# Example weightGIS

In this case let's use a working example of how this whole process may be undertaken. Let's take a fictional island 
nation that has three core regions where one of the three expands its borders sometime between 1931-51. We also for this
example have the underlying city administrative regions from 1921 with the population of these regions, so we have the
ability to do area and population weighting. 

In [None]:
from IPython.display import Image
Image(url= "https://github.com/sbaker-dev/weightGIS/Example/Images/ExampleChanges.png")

## Construct base weights

If you want to follow along all the example data is in a folder on the [github page][repo] under ExampleData. This will 
include all the results as well as the raw data you need to follow along. To start with we need to see when changes 
occur, to do this we need to compare a set of shapefiles and see if a polygon stays the same in the next iteration of 
that place in time. You need to provide a working directory with a folder called "Shapefiles" with all the shapefiles
you want to compare in; or later tell ConstructWeights the name of the folder by setting the keyword arg 
shape_file_folder_name.

You also need to put a population shapefile in the project directory, not the shapefile directory, if you want to do
population sub weighting and set a weight index for the base zero column index that holds the population information. We
will undertake this process in this example. IN this case most of the indexes are set to there default values but 
remember to set them, like weight index has been set for our subunit attribute column index, if your attributes are not
the default values. 

[repo]: https://github.com/sbaker-dev/weightGIS/Example/ExampleData

In [None]:
from weightGIS import ConstructWeights

project_directory = r"ASSIGN A PATH HERE"
base_shape = "1951.shp"
population_shape = "1921.shp"

ConstructWeights(project_directory, base_shape, population_shape, weight_index=2).construct_base_weights()

As you can see whilst Ecanlor does gain a large amount of Danlhigh, it represents mostly open mountains and grass land 
so the actual population that have been re-assigned is drastically different as few people lived in these rural areas. 
This example has been constructed to be an extreme case, but should allow you to see how if the area's that are 
transferred are large, but not with an equivalently large amount of population living in it, that area weights may be a 
poor choice. In general, the larger the geographical generalisation you use, the more dangerous area weights become.

## Determine Changes

Now we know that a change occurs between Ecanlor and we have the weight change, but we don't know exactly when it
occurs, we simply know it occurs between this period. To assign this value to a date we need to write out all the 
changes for the user which can be done via the write out changes command. In this case you just need to provide the path
to file you just created. We can just save the information to our working directory. Given in this case our unit's did
not have a class, then we need to set name_class to be False.

In [None]:
from weightGIS.AssignWeights import AssignWeights

AssignWeights("BaseWeights_0.txt", project_directory, "ChangeLog").write_out_changes()

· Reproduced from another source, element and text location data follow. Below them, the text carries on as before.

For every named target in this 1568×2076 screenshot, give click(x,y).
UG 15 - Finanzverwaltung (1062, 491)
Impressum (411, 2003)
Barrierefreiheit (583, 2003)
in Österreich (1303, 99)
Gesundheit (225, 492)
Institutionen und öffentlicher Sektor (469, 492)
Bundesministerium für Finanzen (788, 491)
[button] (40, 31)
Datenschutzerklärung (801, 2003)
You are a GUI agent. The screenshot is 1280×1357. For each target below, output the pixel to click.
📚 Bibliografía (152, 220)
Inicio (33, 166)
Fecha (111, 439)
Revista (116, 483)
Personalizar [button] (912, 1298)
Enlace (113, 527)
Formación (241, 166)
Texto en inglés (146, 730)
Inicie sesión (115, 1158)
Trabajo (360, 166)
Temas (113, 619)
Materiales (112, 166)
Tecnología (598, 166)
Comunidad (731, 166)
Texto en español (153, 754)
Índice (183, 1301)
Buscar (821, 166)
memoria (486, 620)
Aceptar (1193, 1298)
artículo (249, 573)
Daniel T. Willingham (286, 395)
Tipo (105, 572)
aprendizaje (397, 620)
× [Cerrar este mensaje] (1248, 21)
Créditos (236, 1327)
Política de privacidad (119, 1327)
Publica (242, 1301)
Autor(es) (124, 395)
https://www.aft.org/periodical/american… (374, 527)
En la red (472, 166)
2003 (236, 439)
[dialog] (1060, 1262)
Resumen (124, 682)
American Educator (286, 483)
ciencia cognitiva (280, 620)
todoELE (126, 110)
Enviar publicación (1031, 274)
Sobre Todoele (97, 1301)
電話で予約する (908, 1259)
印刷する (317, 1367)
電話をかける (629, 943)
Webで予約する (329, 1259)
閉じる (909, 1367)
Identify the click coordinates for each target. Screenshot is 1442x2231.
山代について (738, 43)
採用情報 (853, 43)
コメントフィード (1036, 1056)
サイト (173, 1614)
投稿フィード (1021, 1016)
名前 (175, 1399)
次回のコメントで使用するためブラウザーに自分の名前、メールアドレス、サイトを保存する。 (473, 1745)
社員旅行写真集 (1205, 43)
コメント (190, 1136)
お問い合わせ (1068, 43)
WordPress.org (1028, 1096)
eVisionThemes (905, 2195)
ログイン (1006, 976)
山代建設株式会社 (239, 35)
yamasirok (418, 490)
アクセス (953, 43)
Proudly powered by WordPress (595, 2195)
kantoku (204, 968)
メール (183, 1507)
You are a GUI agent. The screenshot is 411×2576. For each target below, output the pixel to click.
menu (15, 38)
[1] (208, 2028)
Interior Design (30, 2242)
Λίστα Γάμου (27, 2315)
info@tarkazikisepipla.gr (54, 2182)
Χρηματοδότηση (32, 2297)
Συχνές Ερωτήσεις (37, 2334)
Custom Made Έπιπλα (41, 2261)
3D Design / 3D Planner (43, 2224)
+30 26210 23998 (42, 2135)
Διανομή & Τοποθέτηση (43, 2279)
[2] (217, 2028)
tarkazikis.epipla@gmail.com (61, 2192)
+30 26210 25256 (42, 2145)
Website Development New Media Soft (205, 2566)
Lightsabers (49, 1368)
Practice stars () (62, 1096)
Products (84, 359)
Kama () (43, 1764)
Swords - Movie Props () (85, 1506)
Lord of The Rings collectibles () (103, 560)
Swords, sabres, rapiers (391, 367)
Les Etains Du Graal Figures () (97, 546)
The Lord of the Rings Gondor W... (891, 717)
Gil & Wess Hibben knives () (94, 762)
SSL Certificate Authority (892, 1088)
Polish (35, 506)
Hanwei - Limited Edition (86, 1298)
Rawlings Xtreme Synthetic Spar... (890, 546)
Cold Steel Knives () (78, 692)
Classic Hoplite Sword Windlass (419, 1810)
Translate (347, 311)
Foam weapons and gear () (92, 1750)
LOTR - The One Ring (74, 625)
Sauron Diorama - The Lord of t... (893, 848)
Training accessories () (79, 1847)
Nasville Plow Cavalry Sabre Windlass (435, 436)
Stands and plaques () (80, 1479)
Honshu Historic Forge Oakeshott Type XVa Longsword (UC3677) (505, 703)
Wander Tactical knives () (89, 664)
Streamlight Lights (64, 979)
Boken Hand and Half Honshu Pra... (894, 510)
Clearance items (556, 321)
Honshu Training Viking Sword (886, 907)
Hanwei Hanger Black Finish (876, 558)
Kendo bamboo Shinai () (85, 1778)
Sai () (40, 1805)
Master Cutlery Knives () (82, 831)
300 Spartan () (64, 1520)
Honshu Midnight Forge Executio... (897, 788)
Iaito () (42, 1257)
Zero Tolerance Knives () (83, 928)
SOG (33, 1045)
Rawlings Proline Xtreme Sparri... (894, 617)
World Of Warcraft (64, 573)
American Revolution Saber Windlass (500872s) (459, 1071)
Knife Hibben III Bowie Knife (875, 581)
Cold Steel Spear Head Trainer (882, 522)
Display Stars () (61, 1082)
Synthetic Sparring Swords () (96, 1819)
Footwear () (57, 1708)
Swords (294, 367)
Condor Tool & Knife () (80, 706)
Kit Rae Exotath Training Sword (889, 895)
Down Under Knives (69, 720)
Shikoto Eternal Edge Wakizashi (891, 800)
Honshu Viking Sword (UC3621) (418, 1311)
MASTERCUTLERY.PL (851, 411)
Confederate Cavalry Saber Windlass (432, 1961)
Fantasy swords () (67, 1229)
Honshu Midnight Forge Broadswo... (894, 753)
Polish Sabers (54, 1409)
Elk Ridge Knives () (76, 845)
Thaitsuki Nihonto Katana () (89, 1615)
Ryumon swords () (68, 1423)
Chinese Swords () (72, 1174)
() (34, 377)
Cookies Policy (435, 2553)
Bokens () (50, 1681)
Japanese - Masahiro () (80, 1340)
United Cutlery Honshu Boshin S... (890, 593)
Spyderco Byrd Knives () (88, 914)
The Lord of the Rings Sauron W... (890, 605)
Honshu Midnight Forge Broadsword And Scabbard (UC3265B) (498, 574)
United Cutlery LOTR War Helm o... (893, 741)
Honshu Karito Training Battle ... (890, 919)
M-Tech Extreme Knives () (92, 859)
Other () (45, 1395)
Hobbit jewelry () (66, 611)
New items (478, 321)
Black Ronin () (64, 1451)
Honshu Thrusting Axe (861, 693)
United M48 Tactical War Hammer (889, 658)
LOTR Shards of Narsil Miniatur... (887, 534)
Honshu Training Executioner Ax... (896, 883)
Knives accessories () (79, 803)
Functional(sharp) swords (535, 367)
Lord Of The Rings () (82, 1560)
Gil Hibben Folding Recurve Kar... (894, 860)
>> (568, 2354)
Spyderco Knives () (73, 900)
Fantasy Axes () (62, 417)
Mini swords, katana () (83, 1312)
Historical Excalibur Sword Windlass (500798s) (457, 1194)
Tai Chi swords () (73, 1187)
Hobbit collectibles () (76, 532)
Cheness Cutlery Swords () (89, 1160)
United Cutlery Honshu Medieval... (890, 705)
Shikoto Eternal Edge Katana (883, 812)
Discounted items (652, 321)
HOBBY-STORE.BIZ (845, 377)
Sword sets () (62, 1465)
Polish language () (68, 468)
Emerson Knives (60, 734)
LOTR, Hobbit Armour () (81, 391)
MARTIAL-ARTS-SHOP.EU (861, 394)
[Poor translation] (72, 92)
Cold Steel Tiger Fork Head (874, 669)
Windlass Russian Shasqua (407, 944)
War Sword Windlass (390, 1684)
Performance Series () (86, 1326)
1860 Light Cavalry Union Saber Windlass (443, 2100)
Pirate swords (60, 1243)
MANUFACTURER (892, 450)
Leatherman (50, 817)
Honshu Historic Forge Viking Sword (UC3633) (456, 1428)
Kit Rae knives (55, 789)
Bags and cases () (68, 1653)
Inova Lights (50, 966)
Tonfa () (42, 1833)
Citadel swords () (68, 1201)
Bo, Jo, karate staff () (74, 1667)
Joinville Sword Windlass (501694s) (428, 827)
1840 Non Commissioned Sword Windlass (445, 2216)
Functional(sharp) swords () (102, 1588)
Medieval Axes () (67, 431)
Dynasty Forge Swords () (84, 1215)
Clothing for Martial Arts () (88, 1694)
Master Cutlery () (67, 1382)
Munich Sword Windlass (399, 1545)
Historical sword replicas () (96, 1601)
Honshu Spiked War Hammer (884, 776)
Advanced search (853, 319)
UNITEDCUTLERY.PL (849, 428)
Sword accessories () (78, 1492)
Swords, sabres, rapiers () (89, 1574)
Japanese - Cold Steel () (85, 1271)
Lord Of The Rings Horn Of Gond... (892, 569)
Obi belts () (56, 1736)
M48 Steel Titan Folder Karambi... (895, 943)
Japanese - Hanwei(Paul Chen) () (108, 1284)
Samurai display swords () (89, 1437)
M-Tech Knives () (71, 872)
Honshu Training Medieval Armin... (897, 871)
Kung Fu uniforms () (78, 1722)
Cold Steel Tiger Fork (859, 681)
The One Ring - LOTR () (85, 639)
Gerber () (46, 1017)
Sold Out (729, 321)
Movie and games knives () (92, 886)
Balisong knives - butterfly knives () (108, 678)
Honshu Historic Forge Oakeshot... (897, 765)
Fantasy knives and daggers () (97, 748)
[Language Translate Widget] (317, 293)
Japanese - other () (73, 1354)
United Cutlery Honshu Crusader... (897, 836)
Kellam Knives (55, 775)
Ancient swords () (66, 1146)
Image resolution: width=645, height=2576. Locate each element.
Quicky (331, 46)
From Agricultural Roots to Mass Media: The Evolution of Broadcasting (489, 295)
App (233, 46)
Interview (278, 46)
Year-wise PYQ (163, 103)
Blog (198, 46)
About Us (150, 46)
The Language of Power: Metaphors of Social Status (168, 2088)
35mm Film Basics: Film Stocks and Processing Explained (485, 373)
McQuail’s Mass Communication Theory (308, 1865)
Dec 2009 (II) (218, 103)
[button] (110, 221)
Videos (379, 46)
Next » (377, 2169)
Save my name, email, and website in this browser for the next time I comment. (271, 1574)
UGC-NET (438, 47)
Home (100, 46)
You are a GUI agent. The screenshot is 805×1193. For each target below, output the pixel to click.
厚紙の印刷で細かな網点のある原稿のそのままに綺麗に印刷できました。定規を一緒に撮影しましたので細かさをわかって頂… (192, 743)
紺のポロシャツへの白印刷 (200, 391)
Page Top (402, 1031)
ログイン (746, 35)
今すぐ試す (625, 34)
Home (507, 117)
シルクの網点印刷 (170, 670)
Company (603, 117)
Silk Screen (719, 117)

As we can see both Ecanlor and Dalhigh both experience a change so we now need to go and find out when this occurs. This
is an important time to bring up another limitation of *observable changes*. Let's say we dig through the archives and 
find that during 1931 and 1951 there we actually two changes, even though we where only expecting 1. When we use 
shapefiles we only see the cumulative effect off all the changes, and can only act upon these observed changes. Clearly,
if you can find mapping information on these individual changes then its possible to correct this by drawing new 
shapefiles, but this is unlikely to be possible for larger projects on time budgets alone, let alone practically or data
limitations. 

## Determine when the changes occur

So, lets say the first change happened in 1938, and then we have another change in 1939. The change that reflects the new
shape we observed in 1939 occurs in 1939, so that is the date that will be assigned. Whether you want to go out of your
way to record the changes that will not be used or not is up to you, although it can be important for transparency so it
is recommend. This means that you will produce a file that looks as like the following, which can be seen in the 
Weight_Dates.csv

| GID         | Place Name | Changes1    | Changes2    |
|:------------|:-----      |:-----       |:-----       |
| 1           | Ecanlor    | 01/04/1938  | 01/04/1939  |
| 2           | Nirghol    | -           | -           |
| 3           | Danlhigh   | 01/04/1938  | 01/04/1939  |

## Constructed weighted Database

Then we want to take these weights and construct a database that has the weights relative to the dates that places
change over time in. First we need to load the weights be generated in the ConstructWeights. By default the system will
look for a file called Weight_Dates.csv but if you call it something else you will need to update the dates_name keyword
argument within AssignWeights. It may be the case that you only observe the dates of a census in a general year format, 
but the changes you have are more specific in terms of year-month-day. If this is the case, you need to adjust the year
format by assigning a month and day to the assign_weights call method so we can look at changes occurring between them.
Finally provide a write directory and name, and then your finished!

In [None]:
from weightGIS.AssignWeights import AssignWeights

AssignWeights("BaseWeights_0.txt", project_directory, "1951_weights_by_dates").assign_weights_dates("0401")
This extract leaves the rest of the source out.